There as some cons (or compatibility measures) we need to address first. Stated plainly, this is an illiquid investment. If someone feels that they will need great flexibility with their assets in retirement, this might not be the product for them.
Additionally, for those prioritizing growth, a QLAC may not provide the desired level of financial leverage. QLACs offer a minimum rate of return that, at times, can struggle to keep up with inflation.
Lastly, it’s essential to note that the QLAC has a capped contribution limit, necessitating a careful evaluation of income versus expenses. It’s important to sit down and properly understand one’s needs to know whether a product like this is the right tool.
Is a QLAC Right for You?
Before committing to a QLAC, it’s important to assess whether this type of annuity is suitable for you.
QLACs are ideal for individuals worried about outliving their investments, lacking faith in Social Security, seeking certainty, risk-averse, in good health and preferring tax deferral.
However, QLACs are not suitable for individuals seeking growth, requiring asset flexibility in retirement, trusting in Social Security and other assets for retirement expenses or having a shorter time horizon due to poor health.
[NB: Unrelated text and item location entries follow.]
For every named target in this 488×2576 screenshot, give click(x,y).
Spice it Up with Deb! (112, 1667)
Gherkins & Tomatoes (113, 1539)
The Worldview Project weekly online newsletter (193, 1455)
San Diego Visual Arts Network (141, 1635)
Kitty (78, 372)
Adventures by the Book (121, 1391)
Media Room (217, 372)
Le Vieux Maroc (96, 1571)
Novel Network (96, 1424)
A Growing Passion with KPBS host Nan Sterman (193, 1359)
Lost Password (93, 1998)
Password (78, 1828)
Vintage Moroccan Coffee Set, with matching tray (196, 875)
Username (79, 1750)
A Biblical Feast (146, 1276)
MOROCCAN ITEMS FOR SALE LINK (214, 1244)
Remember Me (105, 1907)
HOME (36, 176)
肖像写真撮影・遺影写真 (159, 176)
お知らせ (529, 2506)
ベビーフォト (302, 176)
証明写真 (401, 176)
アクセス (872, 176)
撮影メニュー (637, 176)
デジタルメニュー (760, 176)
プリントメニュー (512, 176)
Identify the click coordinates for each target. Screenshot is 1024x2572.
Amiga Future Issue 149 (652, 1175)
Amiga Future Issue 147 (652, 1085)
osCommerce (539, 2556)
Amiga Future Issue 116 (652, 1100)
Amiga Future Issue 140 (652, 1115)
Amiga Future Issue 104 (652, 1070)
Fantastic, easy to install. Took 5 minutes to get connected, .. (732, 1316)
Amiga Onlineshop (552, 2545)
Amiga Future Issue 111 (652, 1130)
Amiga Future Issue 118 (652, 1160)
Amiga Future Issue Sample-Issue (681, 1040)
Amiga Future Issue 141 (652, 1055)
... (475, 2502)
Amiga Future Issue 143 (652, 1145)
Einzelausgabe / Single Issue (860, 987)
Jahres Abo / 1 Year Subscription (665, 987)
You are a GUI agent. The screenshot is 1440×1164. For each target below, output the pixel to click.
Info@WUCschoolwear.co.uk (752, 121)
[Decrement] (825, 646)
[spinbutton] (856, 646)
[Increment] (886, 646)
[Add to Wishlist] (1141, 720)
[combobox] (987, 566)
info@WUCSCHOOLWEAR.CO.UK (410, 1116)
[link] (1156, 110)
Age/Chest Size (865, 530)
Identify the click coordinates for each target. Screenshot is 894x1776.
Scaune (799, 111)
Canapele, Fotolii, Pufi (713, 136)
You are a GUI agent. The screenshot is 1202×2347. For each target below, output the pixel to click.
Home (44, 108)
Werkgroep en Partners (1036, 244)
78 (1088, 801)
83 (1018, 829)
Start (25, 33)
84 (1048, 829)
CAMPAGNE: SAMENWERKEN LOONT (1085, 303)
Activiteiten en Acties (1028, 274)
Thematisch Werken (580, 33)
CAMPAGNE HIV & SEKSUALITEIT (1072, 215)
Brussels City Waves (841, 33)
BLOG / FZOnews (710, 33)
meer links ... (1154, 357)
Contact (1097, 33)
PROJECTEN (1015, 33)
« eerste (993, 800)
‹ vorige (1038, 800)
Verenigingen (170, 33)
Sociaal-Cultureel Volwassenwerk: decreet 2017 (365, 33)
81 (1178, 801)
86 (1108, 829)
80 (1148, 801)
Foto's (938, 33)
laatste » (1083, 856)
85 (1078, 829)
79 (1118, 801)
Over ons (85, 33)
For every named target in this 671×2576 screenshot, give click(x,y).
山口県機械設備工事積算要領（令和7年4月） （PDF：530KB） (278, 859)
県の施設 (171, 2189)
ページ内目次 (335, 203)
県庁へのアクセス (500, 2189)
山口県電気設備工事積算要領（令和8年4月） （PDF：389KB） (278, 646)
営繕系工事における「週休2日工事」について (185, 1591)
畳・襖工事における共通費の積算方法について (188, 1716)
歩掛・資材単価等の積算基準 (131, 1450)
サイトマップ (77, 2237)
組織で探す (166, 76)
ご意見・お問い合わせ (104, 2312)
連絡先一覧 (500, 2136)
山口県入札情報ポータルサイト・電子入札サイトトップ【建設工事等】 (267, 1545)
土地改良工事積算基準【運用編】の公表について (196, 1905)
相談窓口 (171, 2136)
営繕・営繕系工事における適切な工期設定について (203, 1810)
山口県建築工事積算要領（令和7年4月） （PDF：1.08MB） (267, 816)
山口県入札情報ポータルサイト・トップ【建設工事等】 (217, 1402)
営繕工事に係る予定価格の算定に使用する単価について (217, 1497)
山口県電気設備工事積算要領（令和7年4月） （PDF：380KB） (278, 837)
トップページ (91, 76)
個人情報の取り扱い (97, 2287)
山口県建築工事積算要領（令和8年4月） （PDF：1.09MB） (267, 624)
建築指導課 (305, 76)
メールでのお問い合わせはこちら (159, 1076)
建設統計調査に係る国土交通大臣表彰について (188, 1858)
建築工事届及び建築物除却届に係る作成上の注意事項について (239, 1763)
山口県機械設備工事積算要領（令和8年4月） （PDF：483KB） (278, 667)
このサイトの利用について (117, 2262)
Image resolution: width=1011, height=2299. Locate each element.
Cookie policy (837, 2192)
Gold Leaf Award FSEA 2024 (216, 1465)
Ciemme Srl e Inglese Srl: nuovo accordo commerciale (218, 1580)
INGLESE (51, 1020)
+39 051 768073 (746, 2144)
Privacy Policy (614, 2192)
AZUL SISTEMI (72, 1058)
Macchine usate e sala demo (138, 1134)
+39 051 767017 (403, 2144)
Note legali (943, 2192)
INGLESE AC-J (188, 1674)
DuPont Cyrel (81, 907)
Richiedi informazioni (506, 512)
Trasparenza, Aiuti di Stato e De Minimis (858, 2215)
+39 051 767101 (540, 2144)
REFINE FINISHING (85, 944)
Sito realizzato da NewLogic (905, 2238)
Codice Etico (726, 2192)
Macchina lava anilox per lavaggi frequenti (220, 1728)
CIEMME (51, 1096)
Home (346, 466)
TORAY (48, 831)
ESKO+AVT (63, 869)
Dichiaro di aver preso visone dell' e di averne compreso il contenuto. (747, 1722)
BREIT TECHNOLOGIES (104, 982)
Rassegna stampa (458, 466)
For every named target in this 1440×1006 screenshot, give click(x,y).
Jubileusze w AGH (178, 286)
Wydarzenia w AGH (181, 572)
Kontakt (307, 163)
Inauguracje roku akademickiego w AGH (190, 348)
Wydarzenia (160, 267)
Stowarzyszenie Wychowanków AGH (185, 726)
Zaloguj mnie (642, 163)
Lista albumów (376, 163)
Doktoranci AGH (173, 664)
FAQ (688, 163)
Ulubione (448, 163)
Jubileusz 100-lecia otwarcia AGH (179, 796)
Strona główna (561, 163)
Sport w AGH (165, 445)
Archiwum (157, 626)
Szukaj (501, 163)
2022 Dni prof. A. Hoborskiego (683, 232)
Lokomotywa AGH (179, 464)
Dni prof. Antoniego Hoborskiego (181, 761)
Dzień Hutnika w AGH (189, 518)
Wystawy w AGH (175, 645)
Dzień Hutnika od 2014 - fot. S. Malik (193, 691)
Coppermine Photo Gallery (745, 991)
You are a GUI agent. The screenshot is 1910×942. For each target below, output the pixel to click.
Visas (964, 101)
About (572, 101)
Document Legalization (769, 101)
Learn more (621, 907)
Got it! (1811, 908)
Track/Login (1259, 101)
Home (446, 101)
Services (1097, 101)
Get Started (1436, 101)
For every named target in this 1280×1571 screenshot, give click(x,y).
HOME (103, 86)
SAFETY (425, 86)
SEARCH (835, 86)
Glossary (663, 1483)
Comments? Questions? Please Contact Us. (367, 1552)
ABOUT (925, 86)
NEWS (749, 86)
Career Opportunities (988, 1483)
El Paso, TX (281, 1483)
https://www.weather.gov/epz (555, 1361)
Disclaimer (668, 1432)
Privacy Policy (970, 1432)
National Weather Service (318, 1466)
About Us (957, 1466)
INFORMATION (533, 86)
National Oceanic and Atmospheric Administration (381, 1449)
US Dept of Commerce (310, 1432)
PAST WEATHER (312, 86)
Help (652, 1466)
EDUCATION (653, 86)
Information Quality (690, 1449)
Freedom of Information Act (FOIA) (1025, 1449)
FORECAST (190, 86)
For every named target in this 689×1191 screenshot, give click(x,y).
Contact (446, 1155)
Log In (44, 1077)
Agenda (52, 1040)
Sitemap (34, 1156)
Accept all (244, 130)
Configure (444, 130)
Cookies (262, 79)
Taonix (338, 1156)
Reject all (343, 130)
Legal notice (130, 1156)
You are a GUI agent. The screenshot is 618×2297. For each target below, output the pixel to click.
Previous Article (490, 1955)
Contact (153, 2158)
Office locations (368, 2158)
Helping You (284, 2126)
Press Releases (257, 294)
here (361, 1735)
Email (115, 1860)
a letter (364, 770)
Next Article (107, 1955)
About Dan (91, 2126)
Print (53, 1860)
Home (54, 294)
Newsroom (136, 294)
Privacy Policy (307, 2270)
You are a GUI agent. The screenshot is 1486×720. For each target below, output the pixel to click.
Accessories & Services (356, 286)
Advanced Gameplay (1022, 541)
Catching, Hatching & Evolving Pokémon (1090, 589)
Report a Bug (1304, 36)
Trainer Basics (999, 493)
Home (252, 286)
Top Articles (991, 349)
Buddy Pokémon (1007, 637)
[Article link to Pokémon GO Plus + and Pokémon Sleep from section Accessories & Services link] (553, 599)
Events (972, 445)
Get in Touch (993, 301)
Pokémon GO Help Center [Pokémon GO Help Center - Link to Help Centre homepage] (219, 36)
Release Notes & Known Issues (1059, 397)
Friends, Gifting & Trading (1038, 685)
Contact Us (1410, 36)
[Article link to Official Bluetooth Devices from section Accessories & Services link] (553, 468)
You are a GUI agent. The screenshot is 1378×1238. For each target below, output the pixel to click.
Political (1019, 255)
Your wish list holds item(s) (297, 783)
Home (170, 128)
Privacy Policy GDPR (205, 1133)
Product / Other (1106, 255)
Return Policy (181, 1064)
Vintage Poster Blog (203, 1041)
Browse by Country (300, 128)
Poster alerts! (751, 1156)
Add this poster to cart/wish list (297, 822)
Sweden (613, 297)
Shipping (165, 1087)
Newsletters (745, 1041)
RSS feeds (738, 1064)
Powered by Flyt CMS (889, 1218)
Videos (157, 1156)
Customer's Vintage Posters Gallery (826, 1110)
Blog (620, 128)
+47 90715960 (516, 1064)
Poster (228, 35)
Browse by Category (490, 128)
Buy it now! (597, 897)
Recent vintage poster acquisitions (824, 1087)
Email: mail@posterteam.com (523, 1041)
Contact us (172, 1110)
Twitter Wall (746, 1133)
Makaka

In the end, whether a QLAC suits you hinges on a range of personal and financial factors that determine its suitability for your circumstances.
Frequently Asked Questions About QLACs
The downside risks of purchasing a QLAC include limited liquidity until annuity payments begin, potential loss of remaining funds if the annuitant passes away prematurely and the risk of inflation eroding the value of fixed payments. Additionally, there’s a risk of default on annuity payments if the issuing insurance company experiences financial instability.
The age at which someone should purchase a QLAC depends on various factors, including their retirement goals, financial situation and health. However, considering that QLACs allow for deferral of income until a later age, individuals typically purchase them closer to retirement, typically between ages 60 to 70, to maximize their benefits and ensure financial security in later years.
The maximum investment allowed in a QLAC is $135,000 or 25% of your retirement account balance, whichever is less. This limit applies per individual, meaning if you’re married, each spouse can contribute up to this limit. It’s important to consider this cap when planning your retirement income strategy.
Death benefits from a QLAC are typically paid out to beneficiaries either as a lump sum distribution or through periodic payments, depending on the terms of the contract. However, any distributions already made may affect the amount received by beneficiaries.